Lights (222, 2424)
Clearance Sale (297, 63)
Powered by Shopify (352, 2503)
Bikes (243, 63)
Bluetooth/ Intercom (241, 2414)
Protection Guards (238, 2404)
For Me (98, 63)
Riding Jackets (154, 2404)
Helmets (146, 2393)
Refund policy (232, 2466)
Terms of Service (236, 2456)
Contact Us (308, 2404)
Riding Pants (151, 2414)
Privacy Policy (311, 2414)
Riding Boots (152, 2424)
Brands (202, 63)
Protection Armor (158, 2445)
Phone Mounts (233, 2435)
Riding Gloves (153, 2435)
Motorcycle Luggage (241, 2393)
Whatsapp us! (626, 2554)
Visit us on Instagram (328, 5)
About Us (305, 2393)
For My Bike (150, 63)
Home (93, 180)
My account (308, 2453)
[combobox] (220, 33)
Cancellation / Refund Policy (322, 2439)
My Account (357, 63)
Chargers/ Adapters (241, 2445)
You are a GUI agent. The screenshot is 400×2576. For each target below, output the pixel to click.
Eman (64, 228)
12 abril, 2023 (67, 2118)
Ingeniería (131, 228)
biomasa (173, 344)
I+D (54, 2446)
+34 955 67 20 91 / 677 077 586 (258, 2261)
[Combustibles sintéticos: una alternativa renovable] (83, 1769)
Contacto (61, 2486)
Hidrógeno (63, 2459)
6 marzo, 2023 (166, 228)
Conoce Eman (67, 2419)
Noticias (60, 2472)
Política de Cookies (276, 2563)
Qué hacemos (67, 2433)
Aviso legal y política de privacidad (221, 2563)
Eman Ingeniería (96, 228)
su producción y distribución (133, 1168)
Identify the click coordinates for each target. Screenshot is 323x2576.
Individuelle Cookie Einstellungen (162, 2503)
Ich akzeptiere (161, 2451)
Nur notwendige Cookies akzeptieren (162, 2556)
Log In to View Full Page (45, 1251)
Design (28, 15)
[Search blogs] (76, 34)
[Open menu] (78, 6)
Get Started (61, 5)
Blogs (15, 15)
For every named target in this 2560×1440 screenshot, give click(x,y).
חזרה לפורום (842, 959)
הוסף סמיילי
========
- **Work item**
What is needed is an exact transcription of every entry.

- **Solution to this task**
Lights (222, 2424)
Clearance Sale (297, 63)
Powered by Shopify (352, 2503)
Bikes (243, 63)
Bluetooth/ Intercom (241, 2414)
Protection Guards (238, 2404)
For Me (98, 63)
Riding Jackets (154, 2404)
Helmets (146, 2393)
Refund policy (232, 2466)
Terms of Service (236, 2456)
Contact Us (308, 2404)
Riding Pants (151, 2414)
Privacy Policy (311, 2414)
Riding Boots (152, 2424)
Brands (202, 63)
Protection Armor (158, 2445)
Phone Mounts (233, 2435)
Riding Gloves (153, 2435)
Motorcycle Luggage (241, 2393)
Whatsapp us! (626, 2554)
Visit us on Instagram (328, 5)
About Us (305, 2393)
For My Bike (150, 63)
Home (93, 180)
My account (308, 2453)
[combobox] (220, 33)
Cancellation / Refund Policy (322, 2439)
My Account (357, 63)
Chargers/ Adapters (241, 2445)
You are a GUI agent. The screenshot is 400×2576. For each target below, output the pixel to click.
Eman (64, 228)
12 abril, 2023 (67, 2118)
Ingeniería (131, 228)
biomasa (173, 344)
I+D (54, 2446)
+34 955 67 20 91 / 677 077 586 (258, 2261)
[Combustibles sintéticos: una alternativa renovable] (83, 1769)
Contacto (61, 2486)
Hidrógeno (63, 2459)
6 marzo, 2023 (166, 228)
Conoce Eman (67, 2419)
Noticias (60, 2472)
Política de Cookies (276, 2563)
Qué hacemos (67, 2433)
Aviso legal y política de privacidad (221, 2563)
Eman Ingeniería (96, 228)
su producción y distribución (133, 1168)
Identify the click coordinates for each target. Screenshot is 323x2576.
Individuelle Cookie Einstellungen (162, 2503)
Ich akzeptiere (161, 2451)
Nur notwendige Cookies akzeptieren (162, 2556)
Log In to View Full Page (45, 1251)
Design (28, 15)
[Search blogs] (76, 34)
[Open menu] (78, 6)
Get Started (61, 5)
Blogs (15, 15)
For every named target in this 2560×1440 screenshot, give click(x,y).
חזרה לפורום (842, 959)
הוסף סמיילי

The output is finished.